Include a warning in the container's resolv.conf file.

Also, log a warning - logs currently say "No non-localhost DNS nameservers are left in resolv.conf. Using default external servers". But, that's misleading because it's from an initial resolv.conf setup, before the internal resolver configured without those fallbacks - we'll drop the fallbacks completely once the default bridge has an internal resolver).

- How to verify it

Updated unit test.

With an empty /etc/resolv.conf on the host ...

$ docker run --rm -ti --network b4 busybox cat /etc/resolv.conf
# Generated by Docker Engine.
# This file can be edited; Docker Engine will not make further changes once it
# has been modified.

nameserver 127.0.0.11
options ndots:0

# Based on host file: '/etc/resolv.conf' (internal resolver)
# NO EXTERNAL NAMESERVERS DEFINED
# Overrides: []
# Option ndots from: internal

INFO[2025-04-17T09:49:54.159880089Z] No non-localhost DNS nameservers are left in resolv.conf.

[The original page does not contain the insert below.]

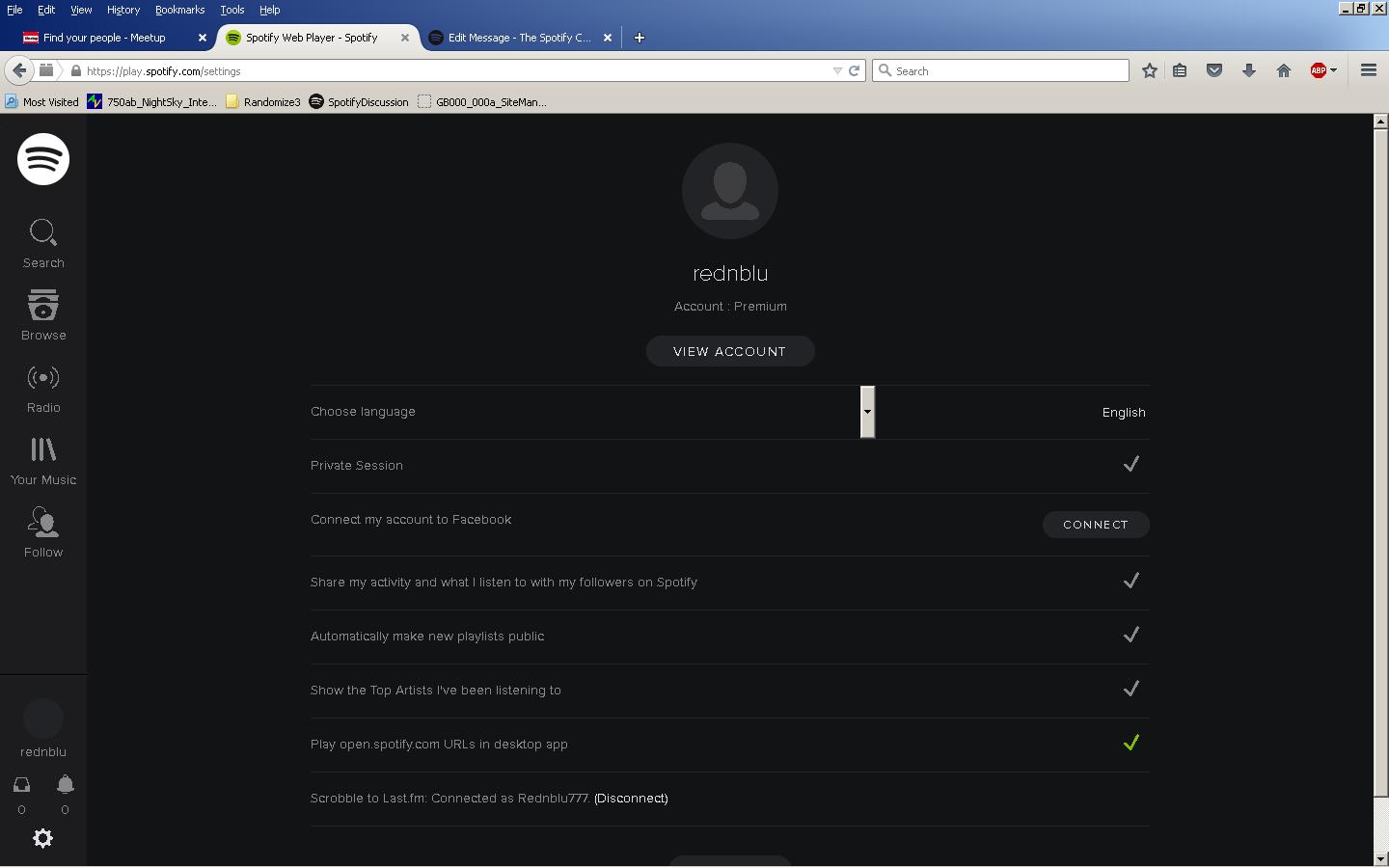Click the Spotify logo
The height and width of the screenshot is (868, 1389).
(x=43, y=159)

Using default external servers
WARN[2025-04-17T09:49:54.161602381Z] DNS resolver has no external nameservers      cid=1ee4ac99aac0bba02692dedbb8168e11f2300f2bba82d6126eb461c8a6c9305a

- Human readable description for the release notes

- Add a warning to a container's `/etc/resolv.conf` when no upstream DNS servers were found.

[thaJeztah]

LGTM

[thaJeztah]

@robmry quick question (could be for a follow-up); would we be able to log a warning when loading the config?

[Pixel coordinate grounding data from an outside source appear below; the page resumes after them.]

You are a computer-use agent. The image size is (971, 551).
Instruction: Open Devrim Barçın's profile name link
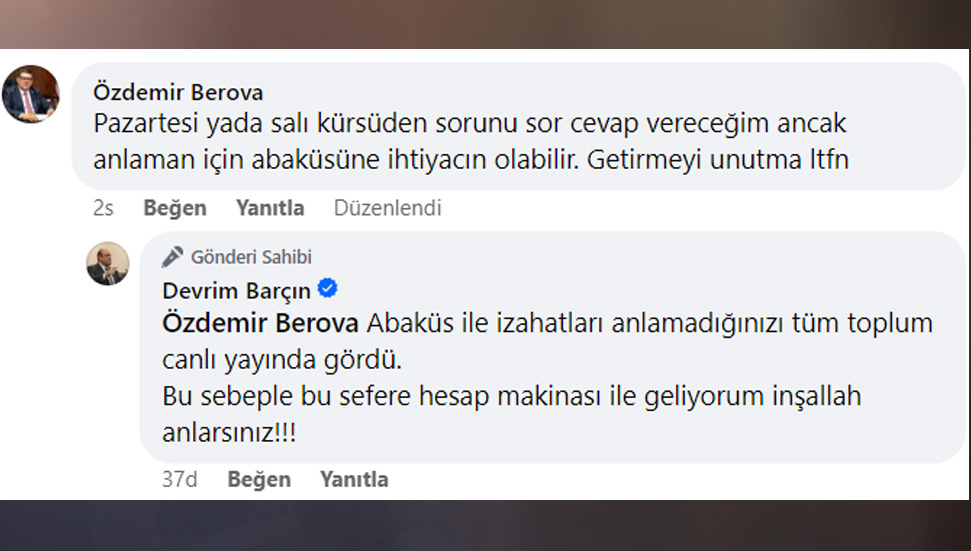(236, 291)
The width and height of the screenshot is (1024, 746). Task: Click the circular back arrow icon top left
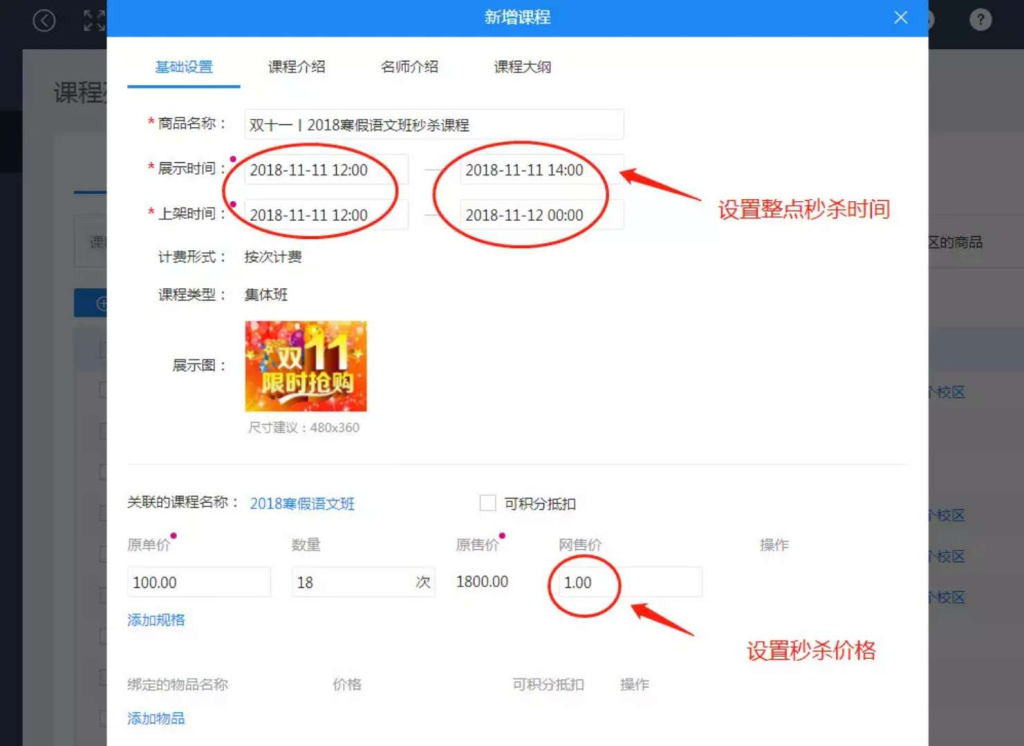click(x=43, y=19)
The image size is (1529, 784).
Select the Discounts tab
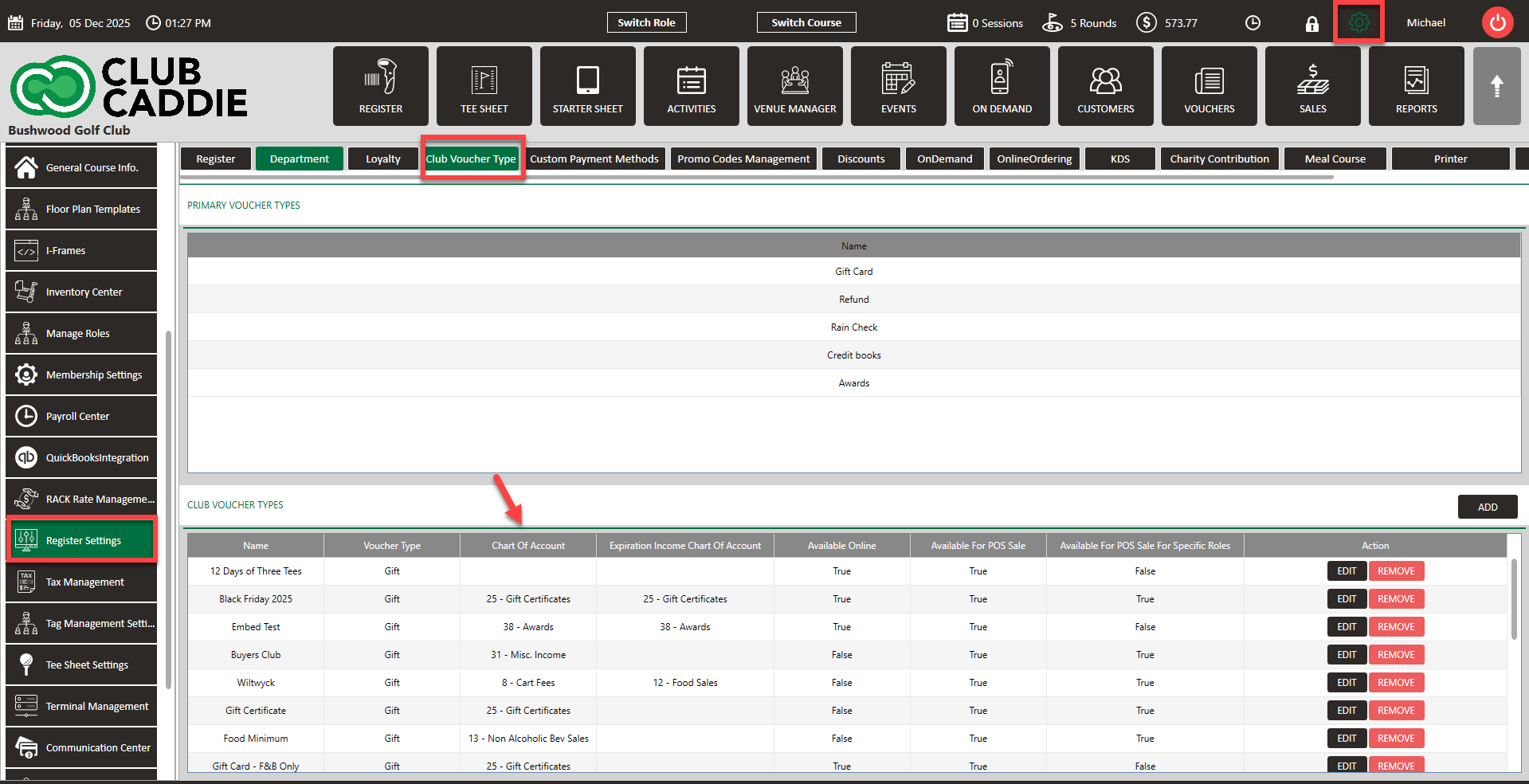tap(861, 159)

I'm considering dockerd --validate to print a warning;

dockerd --validate
WARNING: yada yada yada
configuration OK

I should also dust-off my PR that prints the external resolvers in docker info, but I wasn't 100% sure at the time if it printed the correct info (for the systemd-resolvd case), but it's been a long time since I looked at it!

• [RFC] Add DNS configuration to /info endpoint #35506

[robmry]

@robmry quick question (could be for a follow-up); would we be able to log a warning when loading the config?

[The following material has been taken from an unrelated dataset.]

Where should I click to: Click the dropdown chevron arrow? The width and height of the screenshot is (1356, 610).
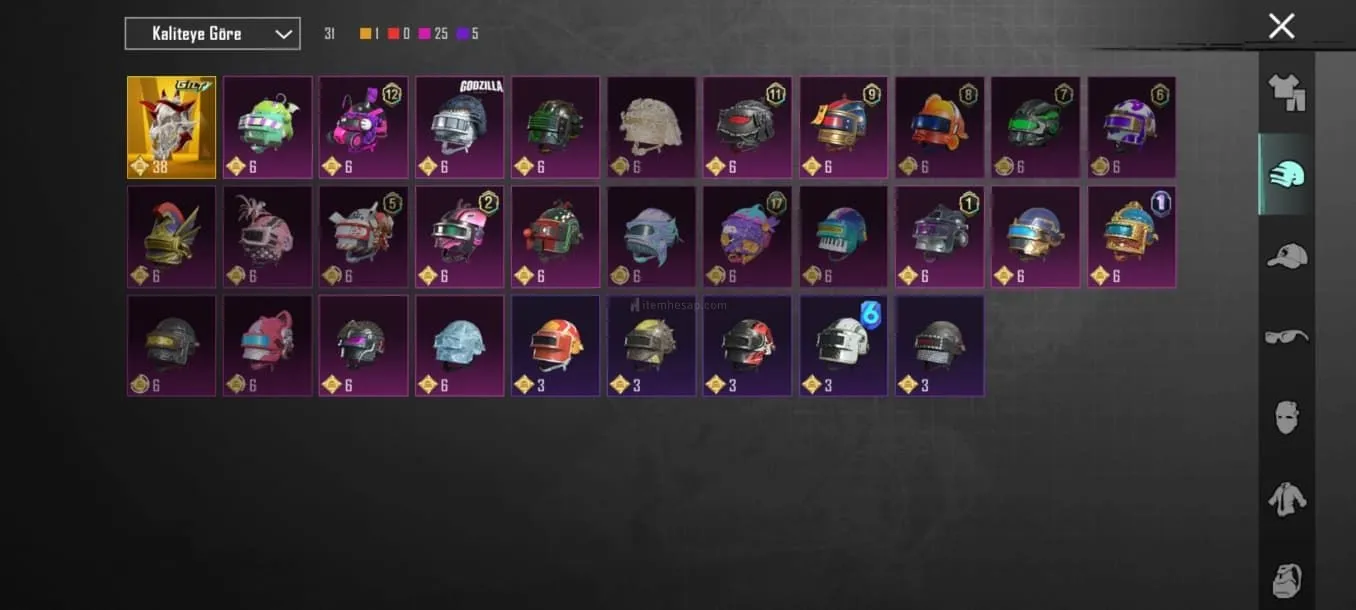(x=282, y=34)
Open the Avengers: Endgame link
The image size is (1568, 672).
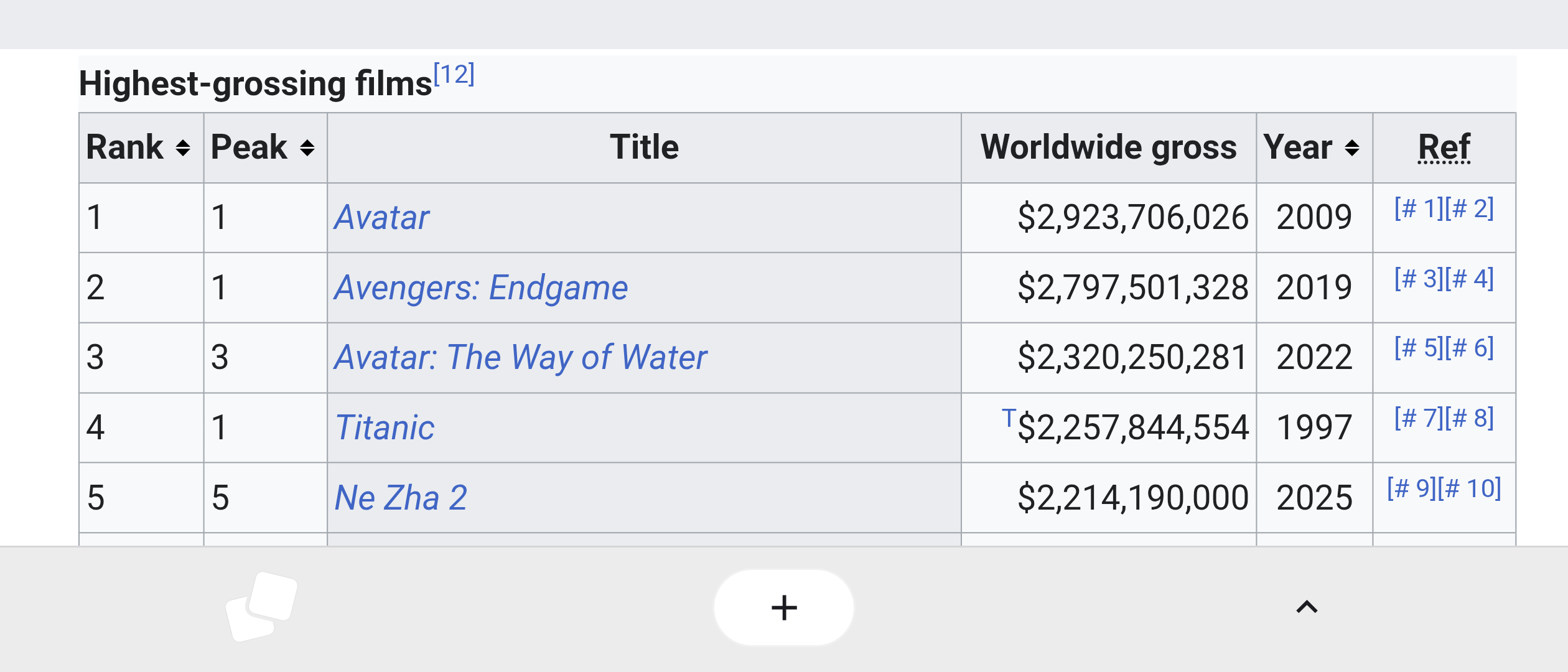(x=481, y=288)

I'm considering dockerd --validate to print a warning;

In normal running, a network-connected Linux host with no external resolvers would be very unusual - it wouldn't be able to resolve DNS requests, so I don't think it would be surprising that its containers wouldn't resolve DNS either (at least, without a --dns option).

That's why the original change didn't worry about that case too much ... but the issue that's been raised seems to be caused by dockerd starting before the host's DNS is configured, and containers that start immediately because they're configured with a "restart" option.

So, by the time dockerd --validate gets run - the issue is very likely to have been resolved for the host, but not for those containers that started early ... I don't think the warning would help (and would most-likely never be seen anyway).

Without containers starting early, no DNS when the daemon starts isn't an issue. If the containers do start early, there will now be warnings in the logs - so I don't think it's worth adding extra warnings during startup either.

I should also dust-off my PR that prints the external resolvers in docker info, but I wasn't 100% sure at the time if it printed the correct info (for the systemd-resolvd case), but it's been a long time since I looked at it!

• [RFC] Add DNS configuration to /info endpoint #35506

That could be useful sometimes - but perhaps also misleading, because containers only snapshot the server's state when they start and the daemon-level DNS related options can be overridden per-container. Since you worked on that PR, I think we've dealt with the issues around localhost nameservers - mostly by making DNS lookups from the host's netns when a nameserver address is learnt from the host. (The default bridge network still uses Google's fallback servers in that case but, hopefully, we'll be able to hook it up to the internal resolver again soon - just need to sort out the buildkit issue.)

So, DNS config is per-container not per-daemon - and the config is now visible in comments in the container's /etc/resolv.conf ... perhaps adding DNS info to a running container's inspect output might be worthwhile though?